## Stated problem:
Transcribe, word for word, the stretch from "Economists call the" through "printing has stopped." in the passage on money velocity and inflation below.

## Document excerpt:
++++++++++++++++++++

Economists call the number of times a dollar is spent per year the velocity of money.  When people spend their money as quickly as they get it, that increases velocity, which pushes inflation up even faster.

Consumers do not create inflation (central banks do), but they can speed up or slow down how long it takes for the newly printed money to affect prices.  If the central bank printed a bunch of money but kept it out of circulation, prices would not rise, but when that money starts to circulate, then prices rise.  Once the new money is out there, it can take a long time or a short time for that to affect prices, but the eventual rise in prices is due to the initial money printing.

But Crash Course seems to think that consumers’ eagerness to spend is what pushes prices up, even if the printing has stopped.

Let’s imagine an economy without a central bank setting interest rates, and instead, interest rates were determined by the market.  If something like this were to happen and everyone quickly spent their money as soon as they received it, businesses who wanted large loans would have a very hard time getting them, since money is being spent instead of saved.  The most in need of loans would be willing to pay a premium for it, and banks would offer high interest rates to encourage people to save money, so they could lend it out to businesses.  People would eventually stop spending as much as they notice that it would be more beneficial to save their money and collect a high interest rate.

++++++++++++++++++++

## Source data:
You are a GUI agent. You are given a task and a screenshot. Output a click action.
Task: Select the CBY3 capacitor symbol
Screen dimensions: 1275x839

++++++++++++++++++++

## Solved problem:
Economists call the number of times a dollar is spent per year the velocity of money.  When people spend their money as quickly as they get it, that increases velocity, which pushes inflation up even faster.

Consumers do not create inflation (central banks do), but they can speed up or slow down how long it takes for the newly printed money to affect prices.  If the central bank printed a bunch of money but kept it out of circulation, prices would not rise, but when that money starts to circulate, then prices rise.  Once the new money is out there, it can take a long time or a short time for that to affect prices, but the eventual rise in prices is due to the initial money printing.

But Crash Course seems to think that consumers’ eagerness to spend is what pushes prices up, even if the printing has stopped.